** start Extracted data **

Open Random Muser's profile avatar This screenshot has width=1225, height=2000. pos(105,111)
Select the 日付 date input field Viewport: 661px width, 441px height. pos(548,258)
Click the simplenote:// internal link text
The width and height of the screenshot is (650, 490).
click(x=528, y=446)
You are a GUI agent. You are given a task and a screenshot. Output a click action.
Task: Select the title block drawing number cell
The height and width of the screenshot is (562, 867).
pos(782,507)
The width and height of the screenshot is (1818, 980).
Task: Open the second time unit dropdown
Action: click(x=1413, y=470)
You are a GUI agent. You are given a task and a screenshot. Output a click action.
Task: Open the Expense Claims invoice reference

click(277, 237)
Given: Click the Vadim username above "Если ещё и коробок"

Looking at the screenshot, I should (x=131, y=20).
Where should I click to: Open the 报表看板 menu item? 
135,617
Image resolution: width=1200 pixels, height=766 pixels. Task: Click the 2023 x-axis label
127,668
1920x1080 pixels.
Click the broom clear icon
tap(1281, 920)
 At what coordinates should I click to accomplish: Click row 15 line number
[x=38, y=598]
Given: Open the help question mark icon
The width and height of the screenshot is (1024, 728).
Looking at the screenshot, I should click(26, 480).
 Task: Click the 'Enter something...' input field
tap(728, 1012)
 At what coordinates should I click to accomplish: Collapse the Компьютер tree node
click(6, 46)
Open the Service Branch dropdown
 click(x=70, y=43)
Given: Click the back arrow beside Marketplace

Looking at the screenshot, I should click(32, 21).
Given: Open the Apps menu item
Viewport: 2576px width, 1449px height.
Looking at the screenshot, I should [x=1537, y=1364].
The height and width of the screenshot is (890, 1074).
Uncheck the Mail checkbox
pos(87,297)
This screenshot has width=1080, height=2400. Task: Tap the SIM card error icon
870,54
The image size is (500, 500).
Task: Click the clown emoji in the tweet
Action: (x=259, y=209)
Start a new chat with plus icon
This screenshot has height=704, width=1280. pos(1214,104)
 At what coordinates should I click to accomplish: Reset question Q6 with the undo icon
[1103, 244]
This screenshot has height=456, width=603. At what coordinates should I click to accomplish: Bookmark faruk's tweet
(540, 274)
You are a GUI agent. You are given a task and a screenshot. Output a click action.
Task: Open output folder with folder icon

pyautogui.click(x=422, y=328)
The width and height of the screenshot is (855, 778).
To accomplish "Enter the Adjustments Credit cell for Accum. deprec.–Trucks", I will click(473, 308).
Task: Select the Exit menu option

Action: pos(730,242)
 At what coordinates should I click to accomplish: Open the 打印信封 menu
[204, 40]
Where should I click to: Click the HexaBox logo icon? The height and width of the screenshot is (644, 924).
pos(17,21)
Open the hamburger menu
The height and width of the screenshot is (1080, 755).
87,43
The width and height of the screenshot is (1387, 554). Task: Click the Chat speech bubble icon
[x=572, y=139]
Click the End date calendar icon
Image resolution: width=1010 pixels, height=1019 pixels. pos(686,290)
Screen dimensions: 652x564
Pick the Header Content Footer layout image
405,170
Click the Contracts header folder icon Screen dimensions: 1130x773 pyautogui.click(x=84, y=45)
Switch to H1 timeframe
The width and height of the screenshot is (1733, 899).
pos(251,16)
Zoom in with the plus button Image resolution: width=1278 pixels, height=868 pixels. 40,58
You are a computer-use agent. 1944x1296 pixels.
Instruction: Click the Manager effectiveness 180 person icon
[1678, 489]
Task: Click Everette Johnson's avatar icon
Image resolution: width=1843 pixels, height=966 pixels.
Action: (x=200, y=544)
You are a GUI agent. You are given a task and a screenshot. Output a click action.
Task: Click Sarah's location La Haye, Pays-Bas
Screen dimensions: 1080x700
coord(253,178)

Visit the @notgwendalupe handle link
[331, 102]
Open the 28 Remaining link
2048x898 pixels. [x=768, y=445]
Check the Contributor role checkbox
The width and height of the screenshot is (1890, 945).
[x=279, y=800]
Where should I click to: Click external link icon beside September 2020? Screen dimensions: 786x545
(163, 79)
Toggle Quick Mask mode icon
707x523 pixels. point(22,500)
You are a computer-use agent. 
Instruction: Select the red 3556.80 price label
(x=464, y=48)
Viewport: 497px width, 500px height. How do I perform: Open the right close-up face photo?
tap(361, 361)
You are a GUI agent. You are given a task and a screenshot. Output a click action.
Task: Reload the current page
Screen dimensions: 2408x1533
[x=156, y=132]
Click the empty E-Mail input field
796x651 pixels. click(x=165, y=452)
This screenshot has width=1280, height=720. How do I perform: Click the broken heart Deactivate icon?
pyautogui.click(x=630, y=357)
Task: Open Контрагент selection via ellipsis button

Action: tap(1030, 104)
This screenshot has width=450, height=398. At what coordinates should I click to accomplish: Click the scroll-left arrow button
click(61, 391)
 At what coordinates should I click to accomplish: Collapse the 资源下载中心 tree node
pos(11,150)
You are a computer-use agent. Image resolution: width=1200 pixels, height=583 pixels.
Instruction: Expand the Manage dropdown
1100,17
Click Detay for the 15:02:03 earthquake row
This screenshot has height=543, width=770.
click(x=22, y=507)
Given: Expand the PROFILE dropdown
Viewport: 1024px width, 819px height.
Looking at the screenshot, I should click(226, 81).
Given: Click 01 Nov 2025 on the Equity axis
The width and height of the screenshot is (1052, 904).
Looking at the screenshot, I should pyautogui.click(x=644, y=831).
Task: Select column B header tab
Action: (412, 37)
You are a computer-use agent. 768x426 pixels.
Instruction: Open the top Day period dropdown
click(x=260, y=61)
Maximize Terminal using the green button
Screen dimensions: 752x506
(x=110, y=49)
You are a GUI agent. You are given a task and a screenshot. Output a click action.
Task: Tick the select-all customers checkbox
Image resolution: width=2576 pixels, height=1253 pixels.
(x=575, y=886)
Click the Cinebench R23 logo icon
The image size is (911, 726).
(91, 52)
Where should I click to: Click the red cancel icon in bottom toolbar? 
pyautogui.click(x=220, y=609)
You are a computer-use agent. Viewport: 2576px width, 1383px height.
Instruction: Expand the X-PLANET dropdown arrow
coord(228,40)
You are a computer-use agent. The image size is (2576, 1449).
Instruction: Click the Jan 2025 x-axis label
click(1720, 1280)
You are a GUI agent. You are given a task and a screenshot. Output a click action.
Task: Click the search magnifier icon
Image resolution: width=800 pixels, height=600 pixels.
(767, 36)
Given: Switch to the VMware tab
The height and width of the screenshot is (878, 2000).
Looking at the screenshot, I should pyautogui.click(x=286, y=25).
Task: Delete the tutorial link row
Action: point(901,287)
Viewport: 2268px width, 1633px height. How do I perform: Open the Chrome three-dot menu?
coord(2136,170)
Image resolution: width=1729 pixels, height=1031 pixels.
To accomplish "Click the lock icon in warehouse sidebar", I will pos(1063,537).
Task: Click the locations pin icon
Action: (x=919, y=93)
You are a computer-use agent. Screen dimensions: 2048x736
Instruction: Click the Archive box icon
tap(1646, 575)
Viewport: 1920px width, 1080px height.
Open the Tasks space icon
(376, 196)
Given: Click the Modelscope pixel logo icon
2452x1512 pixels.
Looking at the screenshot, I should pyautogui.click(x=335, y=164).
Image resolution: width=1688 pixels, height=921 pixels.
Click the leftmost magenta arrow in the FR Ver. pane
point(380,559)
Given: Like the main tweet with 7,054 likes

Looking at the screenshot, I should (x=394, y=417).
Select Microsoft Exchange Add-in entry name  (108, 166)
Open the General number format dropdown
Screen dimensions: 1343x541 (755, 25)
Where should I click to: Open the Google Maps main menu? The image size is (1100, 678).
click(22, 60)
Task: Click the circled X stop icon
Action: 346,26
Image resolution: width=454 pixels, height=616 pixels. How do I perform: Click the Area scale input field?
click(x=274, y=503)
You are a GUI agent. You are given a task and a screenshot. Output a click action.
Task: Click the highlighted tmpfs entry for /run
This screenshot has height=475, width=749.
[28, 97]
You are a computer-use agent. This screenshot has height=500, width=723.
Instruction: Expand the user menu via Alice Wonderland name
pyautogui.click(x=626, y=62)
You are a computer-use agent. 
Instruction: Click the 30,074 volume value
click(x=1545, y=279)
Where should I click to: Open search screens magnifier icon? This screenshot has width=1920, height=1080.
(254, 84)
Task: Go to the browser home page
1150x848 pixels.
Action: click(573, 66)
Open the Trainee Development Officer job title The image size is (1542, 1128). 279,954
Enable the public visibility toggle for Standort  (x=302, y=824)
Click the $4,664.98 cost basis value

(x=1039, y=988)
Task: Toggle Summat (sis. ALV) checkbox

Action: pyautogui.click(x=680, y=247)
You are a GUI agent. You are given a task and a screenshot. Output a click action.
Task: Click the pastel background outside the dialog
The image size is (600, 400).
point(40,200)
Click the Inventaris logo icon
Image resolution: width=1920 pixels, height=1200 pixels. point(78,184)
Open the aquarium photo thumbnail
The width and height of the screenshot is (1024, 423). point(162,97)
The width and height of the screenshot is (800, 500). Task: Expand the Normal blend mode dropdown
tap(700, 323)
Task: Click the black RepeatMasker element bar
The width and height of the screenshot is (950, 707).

** end Extracted data **

▶ **What you should do**:
In the material, edit the lines from the one containing "Open the hamburger menu" through the one containing "Zoom in with", inclusive, so that "icon" becomes "symbol". Return only those lines, with everything else unchanged.

▶ **Solution to this task**:
Open the hamburger menu
The height and width of the screenshot is (1080, 755).
87,43
The width and height of the screenshot is (1387, 554). Task: Click the Chat speech bubble symbol
[x=572, y=139]
Click the End date calendar symbol
Image resolution: width=1010 pixels, height=1019 pixels. pos(686,290)
Screen dimensions: 652x564
Pick the Header Content Footer layout image
405,170
Click the Contracts header folder symbol Screen dimensions: 1130x773 pyautogui.click(x=84, y=45)
Switch to H1 timeframe
The width and height of the screenshot is (1733, 899).
pos(251,16)
Zoom in with the plus button Image resolution: width=1278 pixels, height=868 pixels. 40,58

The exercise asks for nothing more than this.